Every time I head out for a run, I pass the same woman sweeping the brick sidewalk that climbs up a slow hill. We wave and smile at each other, acquaintances of a sort in this almost daily interchange. As the seasons change, so does her outerwear and for the past few months it is merely by the familiar crinkle of her aged and sparkling eyes peeping out from under a scarf, and the steady presence of the straw broom hanging from her right hand that communicates this is indeed the same woman. She sweeps the same section of this road, day after day, hour after hour, and apparently for over a year now. I am not sure if she is a migrant worker, or if this has always been her home. I wonder what she thinks about all that sweeping.

I sweep too, day after day. And I wash, hour after hour. And  have been doing so, for well over several years now. I am not sure if I am a migrant worker either... or if this will always be my home. I wonder too what I think about all this cleaning.

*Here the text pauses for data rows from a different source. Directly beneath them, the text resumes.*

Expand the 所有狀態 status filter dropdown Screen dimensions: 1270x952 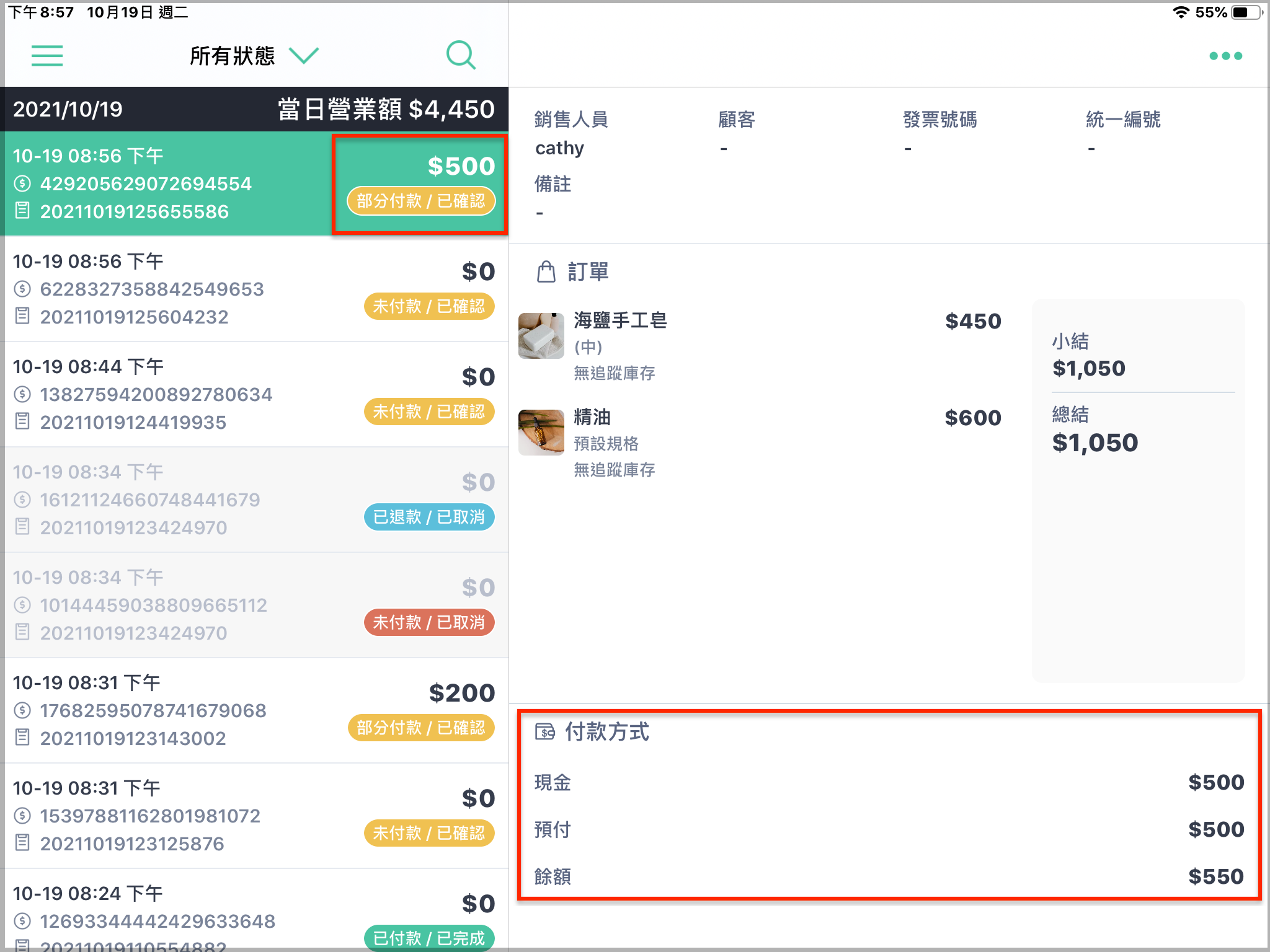point(254,56)
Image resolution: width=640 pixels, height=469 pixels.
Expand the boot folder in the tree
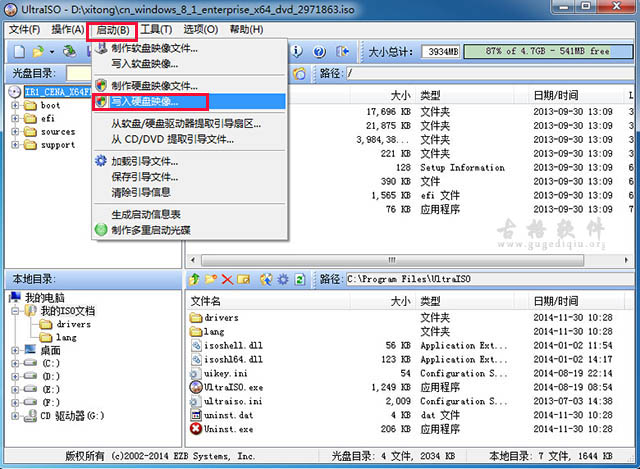tap(15, 105)
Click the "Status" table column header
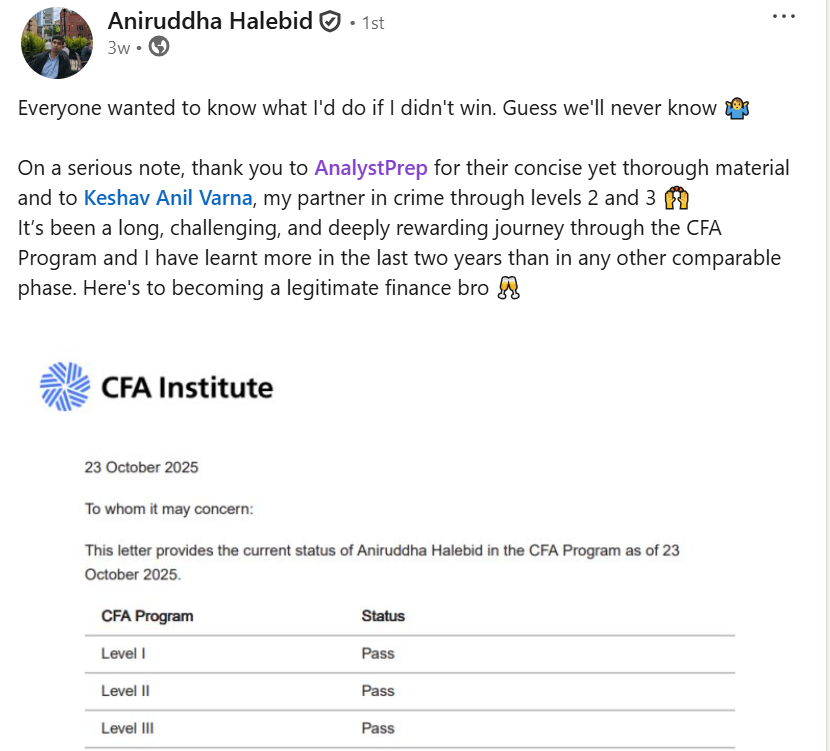This screenshot has height=751, width=830. coord(383,616)
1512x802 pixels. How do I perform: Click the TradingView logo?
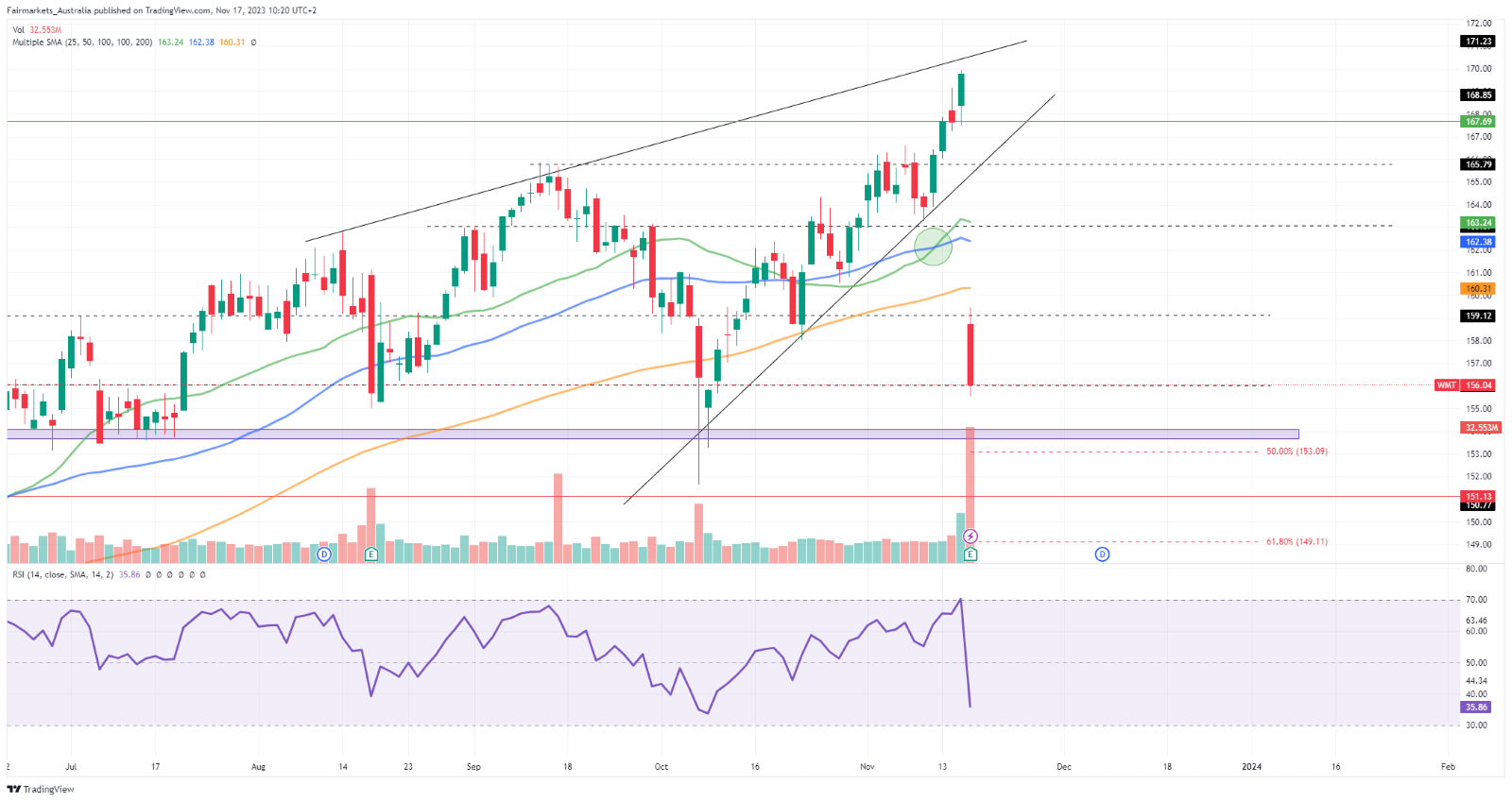[x=41, y=789]
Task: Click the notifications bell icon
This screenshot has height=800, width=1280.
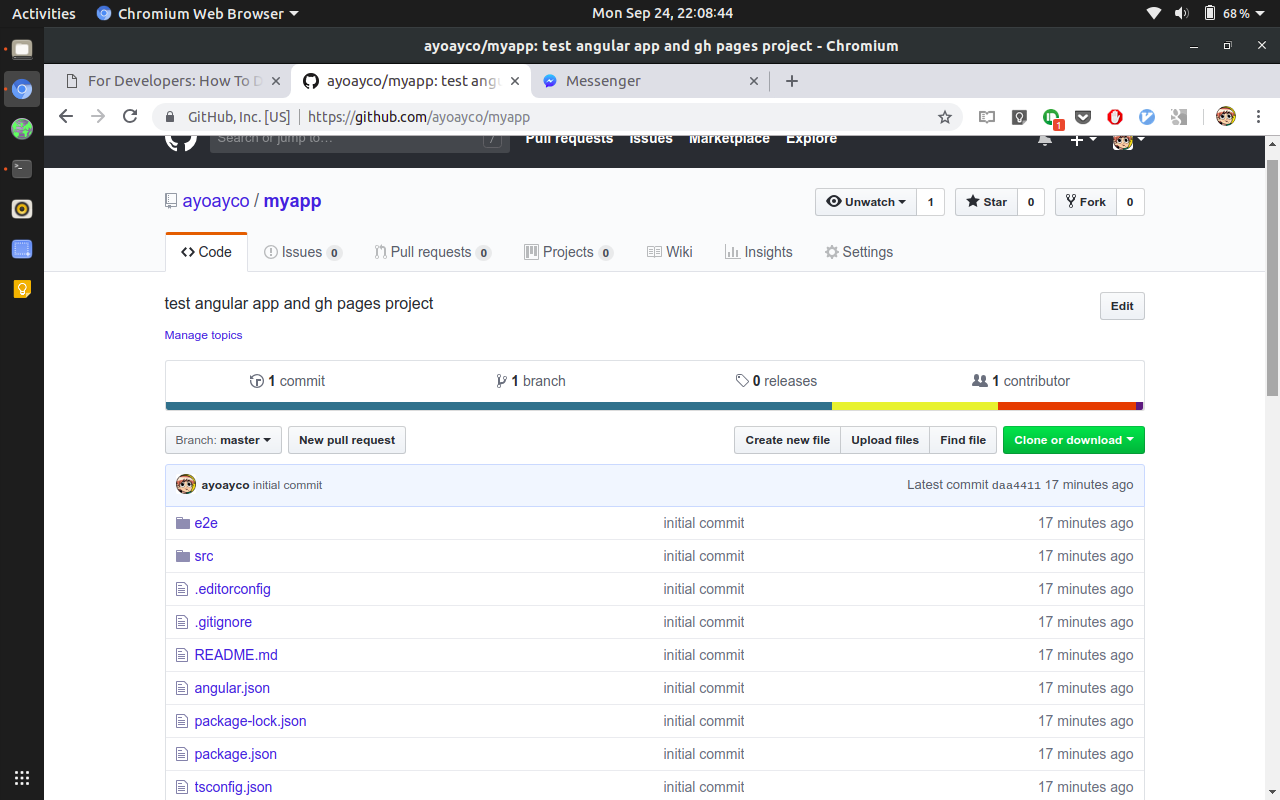Action: (x=1045, y=140)
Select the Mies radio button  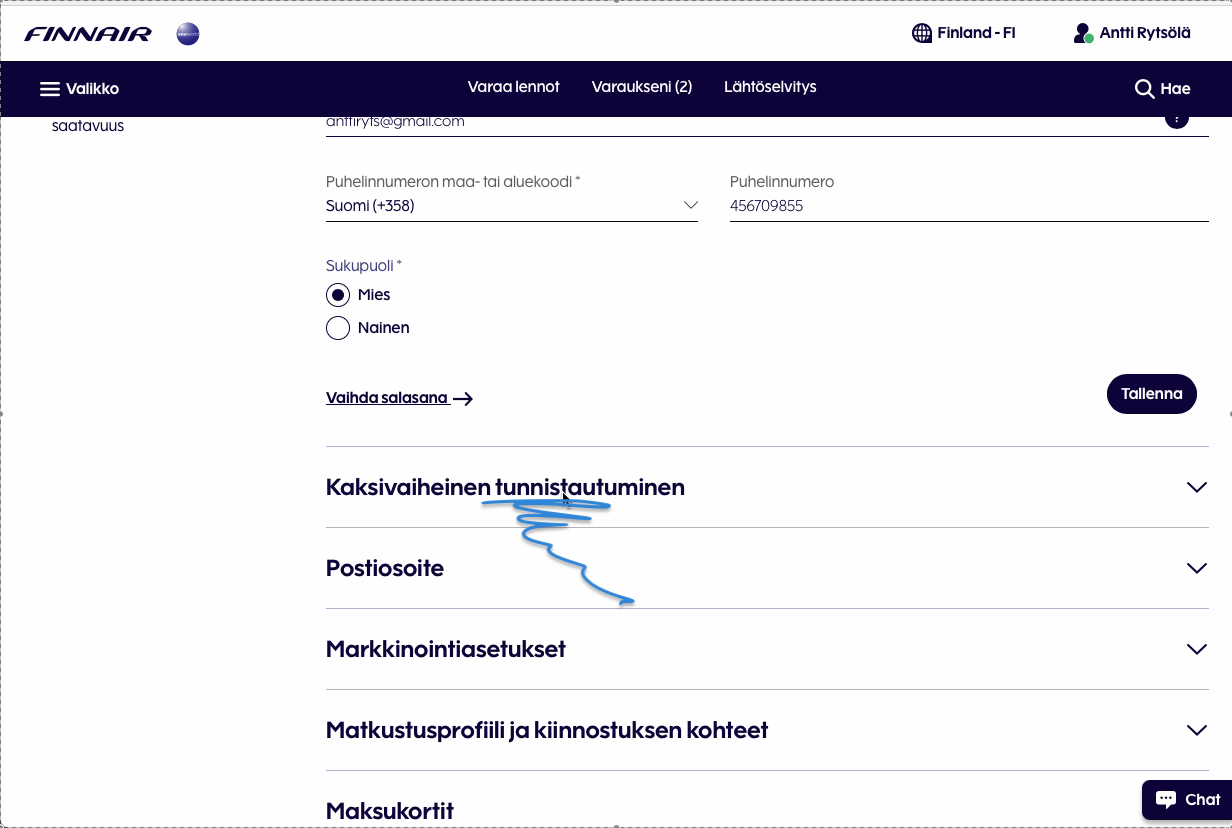(338, 295)
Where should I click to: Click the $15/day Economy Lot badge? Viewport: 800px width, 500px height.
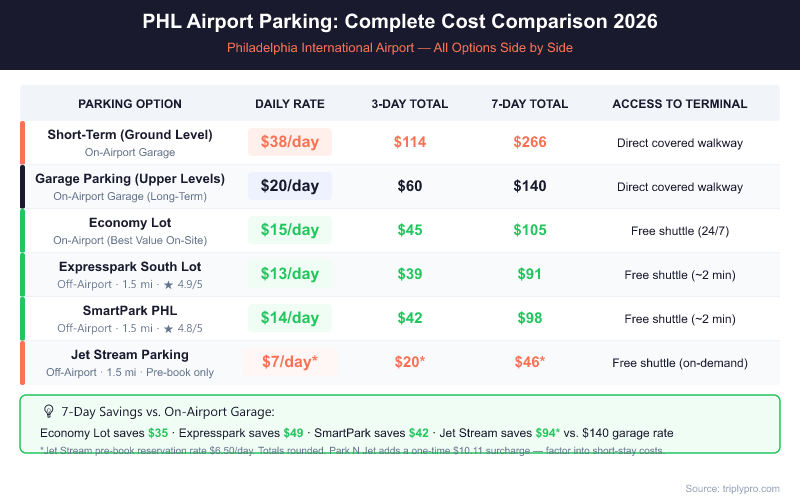pyautogui.click(x=289, y=230)
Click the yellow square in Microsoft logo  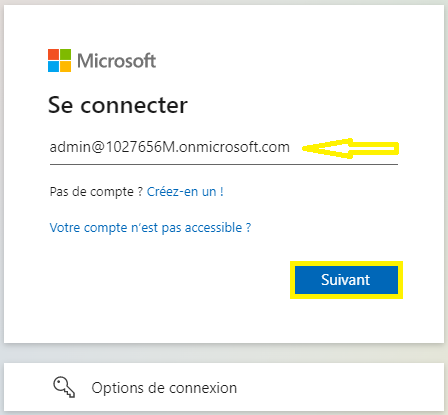(66, 67)
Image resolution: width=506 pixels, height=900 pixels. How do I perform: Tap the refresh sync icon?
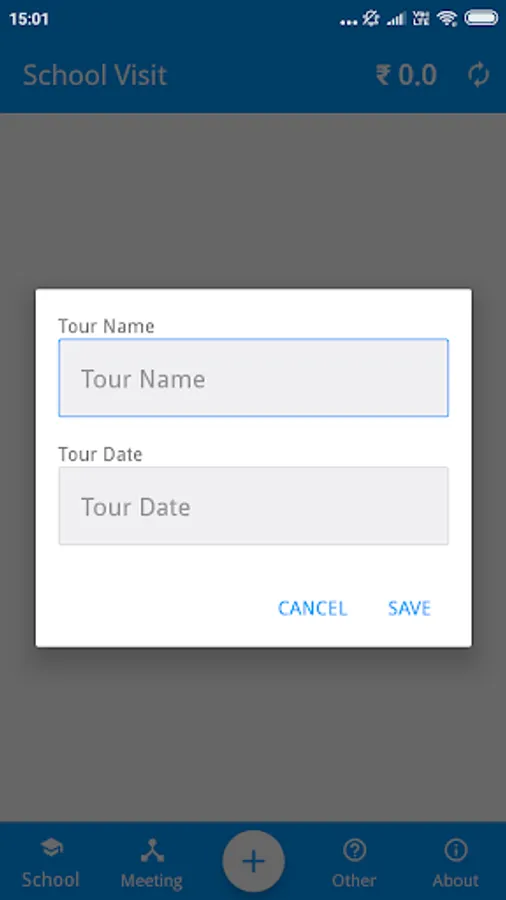pos(478,75)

There is a part of me that sees how it is all undone almost as soon as it is completed, and then it is done and undone again. This can be maddening, or rhythmic. I am certainly not trying to romanticize the tasks. Scrubbing a dirty toilet holds little aesthetic or devotional glamour for me, but it is less wearying than it used to be. There is some sense of value, of goodness (could I even say the overused but undervalued word grace?) in it: the humility of low places, dirty places, remembering that all things need daily cleansing, seeing that the best scrubbing can only be done by an outside agent and usually by hand, and the simple joy of being able to daily undo even the smallest of this world's ugliness.

1 comment:

  1. My thoughts on housekeeping went under a drastic change when I heard a man named Steve Turley give a talk at a conference for classical schools...he shared how God made the world and because of sin it became marred or out of order. But Christ came to set things back to their rightful order, even though there is something of a now and not yet component...He has set it to rights and it will be set to rights if that makes since. As we go about our daily chores, putting our homes into order we are imitating Christ in His great task...and being Christ in this life is our great task.
    The thoughts were fleshed out much better and fuller in Mr. Turley's talk but this is probably enough for a comment on a lovely blog post :-)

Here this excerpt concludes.